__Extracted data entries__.
::::::::

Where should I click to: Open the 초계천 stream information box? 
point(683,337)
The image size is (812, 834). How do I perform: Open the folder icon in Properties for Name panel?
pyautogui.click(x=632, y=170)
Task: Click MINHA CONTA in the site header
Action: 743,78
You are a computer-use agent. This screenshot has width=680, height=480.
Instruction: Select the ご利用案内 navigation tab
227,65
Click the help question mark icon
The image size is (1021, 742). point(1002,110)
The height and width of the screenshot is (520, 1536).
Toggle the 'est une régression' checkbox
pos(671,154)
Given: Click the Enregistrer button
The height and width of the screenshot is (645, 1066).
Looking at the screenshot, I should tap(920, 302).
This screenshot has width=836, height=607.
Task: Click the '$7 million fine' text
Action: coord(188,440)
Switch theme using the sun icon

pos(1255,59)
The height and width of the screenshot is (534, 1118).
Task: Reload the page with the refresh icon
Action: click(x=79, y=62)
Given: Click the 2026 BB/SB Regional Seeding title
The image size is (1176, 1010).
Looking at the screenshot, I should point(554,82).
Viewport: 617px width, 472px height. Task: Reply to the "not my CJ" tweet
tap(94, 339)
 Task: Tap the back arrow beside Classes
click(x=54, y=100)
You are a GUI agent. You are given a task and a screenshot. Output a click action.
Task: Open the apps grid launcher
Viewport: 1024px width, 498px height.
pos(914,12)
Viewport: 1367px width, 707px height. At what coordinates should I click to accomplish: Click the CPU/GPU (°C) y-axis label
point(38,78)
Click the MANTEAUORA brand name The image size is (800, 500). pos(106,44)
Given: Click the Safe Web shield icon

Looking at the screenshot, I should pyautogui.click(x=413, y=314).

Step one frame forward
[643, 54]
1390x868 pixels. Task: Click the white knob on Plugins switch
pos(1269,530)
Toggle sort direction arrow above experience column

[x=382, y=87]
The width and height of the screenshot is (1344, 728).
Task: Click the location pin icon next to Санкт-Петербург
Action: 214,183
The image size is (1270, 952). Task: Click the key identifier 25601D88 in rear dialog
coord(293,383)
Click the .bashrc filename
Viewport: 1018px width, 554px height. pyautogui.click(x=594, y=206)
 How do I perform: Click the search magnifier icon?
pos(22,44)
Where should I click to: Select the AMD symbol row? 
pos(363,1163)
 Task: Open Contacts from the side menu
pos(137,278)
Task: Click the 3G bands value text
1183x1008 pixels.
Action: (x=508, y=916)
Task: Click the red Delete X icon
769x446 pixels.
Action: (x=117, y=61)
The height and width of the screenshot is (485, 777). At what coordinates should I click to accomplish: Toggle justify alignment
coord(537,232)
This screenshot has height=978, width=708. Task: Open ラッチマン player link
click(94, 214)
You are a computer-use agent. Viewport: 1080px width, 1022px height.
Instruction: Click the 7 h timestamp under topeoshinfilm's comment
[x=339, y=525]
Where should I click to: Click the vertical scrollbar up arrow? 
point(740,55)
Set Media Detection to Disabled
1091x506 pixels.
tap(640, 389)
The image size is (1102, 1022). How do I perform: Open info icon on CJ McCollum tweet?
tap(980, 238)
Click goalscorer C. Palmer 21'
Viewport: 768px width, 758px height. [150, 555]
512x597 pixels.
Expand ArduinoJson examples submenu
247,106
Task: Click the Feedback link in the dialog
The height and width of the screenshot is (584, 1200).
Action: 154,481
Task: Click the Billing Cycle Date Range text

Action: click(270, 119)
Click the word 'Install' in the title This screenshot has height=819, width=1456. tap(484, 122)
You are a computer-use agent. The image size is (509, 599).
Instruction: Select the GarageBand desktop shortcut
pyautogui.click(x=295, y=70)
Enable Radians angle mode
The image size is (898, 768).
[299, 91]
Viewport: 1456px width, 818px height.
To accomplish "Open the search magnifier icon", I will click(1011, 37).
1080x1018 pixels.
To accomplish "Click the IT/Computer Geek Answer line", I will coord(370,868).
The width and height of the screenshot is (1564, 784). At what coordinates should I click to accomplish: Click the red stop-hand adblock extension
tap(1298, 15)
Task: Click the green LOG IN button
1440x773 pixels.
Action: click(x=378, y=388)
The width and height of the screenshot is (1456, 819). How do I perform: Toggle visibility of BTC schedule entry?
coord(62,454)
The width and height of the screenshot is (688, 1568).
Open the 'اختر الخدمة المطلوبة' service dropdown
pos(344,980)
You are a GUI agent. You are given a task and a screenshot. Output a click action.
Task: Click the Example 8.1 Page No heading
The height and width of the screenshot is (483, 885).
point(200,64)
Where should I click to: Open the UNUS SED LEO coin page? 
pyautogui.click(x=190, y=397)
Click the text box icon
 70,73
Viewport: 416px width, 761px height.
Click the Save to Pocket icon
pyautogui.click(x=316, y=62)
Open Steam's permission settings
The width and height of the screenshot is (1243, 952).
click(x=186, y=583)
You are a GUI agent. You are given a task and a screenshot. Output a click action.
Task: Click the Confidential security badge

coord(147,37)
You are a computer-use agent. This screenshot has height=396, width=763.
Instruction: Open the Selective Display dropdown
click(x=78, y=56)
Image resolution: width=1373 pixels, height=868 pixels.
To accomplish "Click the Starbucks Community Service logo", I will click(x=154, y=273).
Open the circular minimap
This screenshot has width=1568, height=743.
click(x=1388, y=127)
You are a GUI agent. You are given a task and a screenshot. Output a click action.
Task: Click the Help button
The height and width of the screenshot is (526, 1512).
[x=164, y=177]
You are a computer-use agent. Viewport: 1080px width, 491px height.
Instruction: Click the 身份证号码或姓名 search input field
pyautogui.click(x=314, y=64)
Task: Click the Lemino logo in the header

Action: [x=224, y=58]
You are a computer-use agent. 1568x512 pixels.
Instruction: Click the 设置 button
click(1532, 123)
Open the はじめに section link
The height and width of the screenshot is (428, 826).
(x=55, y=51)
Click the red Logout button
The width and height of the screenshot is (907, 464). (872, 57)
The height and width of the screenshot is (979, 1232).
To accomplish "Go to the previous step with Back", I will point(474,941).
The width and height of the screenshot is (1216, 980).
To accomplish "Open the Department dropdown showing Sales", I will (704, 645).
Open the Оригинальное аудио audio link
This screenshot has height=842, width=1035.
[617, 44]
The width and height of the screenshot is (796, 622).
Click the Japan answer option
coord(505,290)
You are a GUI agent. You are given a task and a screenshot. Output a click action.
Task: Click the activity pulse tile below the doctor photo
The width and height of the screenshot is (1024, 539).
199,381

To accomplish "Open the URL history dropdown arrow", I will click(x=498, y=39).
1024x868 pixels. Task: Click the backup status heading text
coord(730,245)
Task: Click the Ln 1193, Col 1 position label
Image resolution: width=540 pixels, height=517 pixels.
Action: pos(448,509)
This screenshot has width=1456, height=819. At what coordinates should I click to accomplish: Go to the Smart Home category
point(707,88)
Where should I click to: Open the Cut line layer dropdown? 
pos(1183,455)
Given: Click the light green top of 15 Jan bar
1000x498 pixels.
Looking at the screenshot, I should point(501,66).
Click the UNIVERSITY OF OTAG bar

::::::::

__INSTRUCTIONS FOR THE TASK__.
What is needed here is an exact transcription of the records above.

__YOUR RESPONSE__.
Where should I click to: Open the 초계천 stream information box? 
point(683,337)
The image size is (812, 834). How do I perform: Open the folder icon in Properties for Name panel?
pyautogui.click(x=632, y=170)
Task: Click MINHA CONTA in the site header
Action: 743,78
You are a computer-use agent. This screenshot has width=680, height=480.
Instruction: Select the ご利用案内 navigation tab
227,65
Click the help question mark icon
The image size is (1021, 742). point(1002,110)
The height and width of the screenshot is (520, 1536).
Toggle the 'est une régression' checkbox
pos(671,154)
Given: Click the Enregistrer button
The height and width of the screenshot is (645, 1066).
Looking at the screenshot, I should tap(920, 302).
This screenshot has width=836, height=607.
Task: Click the '$7 million fine' text
Action: coord(188,440)
Switch theme using the sun icon

pos(1255,59)
The height and width of the screenshot is (534, 1118).
Task: Reload the page with the refresh icon
Action: click(x=79, y=62)
Given: Click the 2026 BB/SB Regional Seeding title
The image size is (1176, 1010).
Looking at the screenshot, I should point(554,82).
Viewport: 617px width, 472px height. Task: Reply to the "not my CJ" tweet
tap(94, 339)
 Task: Tap the back arrow beside Classes
click(x=54, y=100)
You are a GUI agent. You are given a task and a screenshot. Output a click action.
Task: Open the apps grid launcher
Viewport: 1024px width, 498px height.
pos(914,12)
Viewport: 1367px width, 707px height. At what coordinates should I click to accomplish: Click the CPU/GPU (°C) y-axis label
point(38,78)
Click the MANTEAUORA brand name The image size is (800, 500). pos(106,44)
Given: Click the Safe Web shield icon

Looking at the screenshot, I should pyautogui.click(x=413, y=314).

Step one frame forward
[643, 54]
1390x868 pixels. Task: Click the white knob on Plugins switch
pos(1269,530)
Toggle sort direction arrow above experience column

[x=382, y=87]
The width and height of the screenshot is (1344, 728).
Task: Click the location pin icon next to Санкт-Петербург
Action: 214,183
The image size is (1270, 952). Task: Click the key identifier 25601D88 in rear dialog
coord(293,383)
Click the .bashrc filename
Viewport: 1018px width, 554px height. pyautogui.click(x=594, y=206)
 How do I perform: Click the search magnifier icon?
pos(22,44)
Where should I click to: Select the AMD symbol row? 
pos(363,1163)
 Task: Open Contacts from the side menu
pos(137,278)
Task: Click the 3G bands value text
1183x1008 pixels.
Action: (x=508, y=916)
Task: Click the red Delete X icon
769x446 pixels.
Action: (x=117, y=61)
The height and width of the screenshot is (485, 777). At what coordinates should I click to accomplish: Toggle justify alignment
coord(537,232)
This screenshot has height=978, width=708. Task: Open ラッチマン player link
click(94, 214)
You are a computer-use agent. Viewport: 1080px width, 1022px height.
Instruction: Click the 7 h timestamp under topeoshinfilm's comment
[x=339, y=525]
Where should I click to: Click the vertical scrollbar up arrow? 
point(740,55)
Set Media Detection to Disabled
1091x506 pixels.
tap(640, 389)
The image size is (1102, 1022). How do I perform: Open info icon on CJ McCollum tweet?
tap(980, 238)
Click goalscorer C. Palmer 21'
Viewport: 768px width, 758px height. [150, 555]
512x597 pixels.
Expand ArduinoJson examples submenu
247,106
Task: Click the Feedback link in the dialog
The height and width of the screenshot is (584, 1200).
Action: 154,481
Task: Click the Billing Cycle Date Range text

Action: click(270, 119)
Click the word 'Install' in the title This screenshot has height=819, width=1456. tap(484, 122)
You are a computer-use agent. The image size is (509, 599).
Instruction: Select the GarageBand desktop shortcut
pyautogui.click(x=295, y=70)
Enable Radians angle mode
The image size is (898, 768).
[299, 91]
Viewport: 1456px width, 818px height.
To accomplish "Open the search magnifier icon", I will click(1011, 37).
1080x1018 pixels.
To accomplish "Click the IT/Computer Geek Answer line", I will coord(370,868).
The width and height of the screenshot is (1564, 784). At what coordinates should I click to accomplish: Click the red stop-hand adblock extension
tap(1298, 15)
Task: Click the green LOG IN button
1440x773 pixels.
Action: click(x=378, y=388)
The width and height of the screenshot is (1456, 819). How do I perform: Toggle visibility of BTC schedule entry?
coord(62,454)
The width and height of the screenshot is (688, 1568).
Open the 'اختر الخدمة المطلوبة' service dropdown
pos(344,980)
You are a GUI agent. You are given a task and a screenshot. Output a click action.
Task: Click the Example 8.1 Page No heading
The height and width of the screenshot is (483, 885).
point(200,64)
Where should I click to: Open the UNUS SED LEO coin page? 
pyautogui.click(x=190, y=397)
Click the text box icon
 70,73
Viewport: 416px width, 761px height.
Click the Save to Pocket icon
pyautogui.click(x=316, y=62)
Open Steam's permission settings
The width and height of the screenshot is (1243, 952).
click(x=186, y=583)
You are a GUI agent. You are given a task and a screenshot. Output a click action.
Task: Click the Confidential security badge

coord(147,37)
You are a computer-use agent. This screenshot has height=396, width=763.
Instruction: Open the Selective Display dropdown
click(x=78, y=56)
Image resolution: width=1373 pixels, height=868 pixels.
To accomplish "Click the Starbucks Community Service logo", I will click(x=154, y=273).
Open the circular minimap
This screenshot has width=1568, height=743.
click(x=1388, y=127)
You are a GUI agent. You are given a task and a screenshot. Output a click action.
Task: Click the Help button
The height and width of the screenshot is (526, 1512).
[x=164, y=177]
You are a computer-use agent. Viewport: 1080px width, 491px height.
Instruction: Click the 身份证号码或姓名 search input field
pyautogui.click(x=314, y=64)
Task: Click the Lemino logo in the header

Action: [x=224, y=58]
You are a computer-use agent. 1568x512 pixels.
Instruction: Click the 设置 button
click(1532, 123)
Open the はじめに section link
The height and width of the screenshot is (428, 826).
(x=55, y=51)
Click the red Logout button
The width and height of the screenshot is (907, 464). (872, 57)
The height and width of the screenshot is (979, 1232).
To accomplish "Go to the previous step with Back", I will point(474,941).
The width and height of the screenshot is (1216, 980).
To accomplish "Open the Department dropdown showing Sales", I will (704, 645).
Open the Оригинальное аудио audio link
This screenshot has height=842, width=1035.
[617, 44]
The width and height of the screenshot is (796, 622).
Click the Japan answer option
coord(505,290)
You are a GUI agent. You are given a task and a screenshot. Output a click action.
Task: Click the activity pulse tile below the doctor photo
The width and height of the screenshot is (1024, 539).
199,381

To accomplish "Open the URL history dropdown arrow", I will click(x=498, y=39).
1024x868 pixels. Task: Click the backup status heading text
coord(730,245)
Task: Click the Ln 1193, Col 1 position label
Image resolution: width=540 pixels, height=517 pixels.
Action: pos(448,509)
This screenshot has width=1456, height=819. At what coordinates should I click to accomplish: Go to the Smart Home category
point(707,88)
Where should I click to: Open the Cut line layer dropdown? 
pos(1183,455)
Given: Click the light green top of 15 Jan bar
1000x498 pixels.
Looking at the screenshot, I should point(501,66).
Click the UNIVERSITY OF OTAG bar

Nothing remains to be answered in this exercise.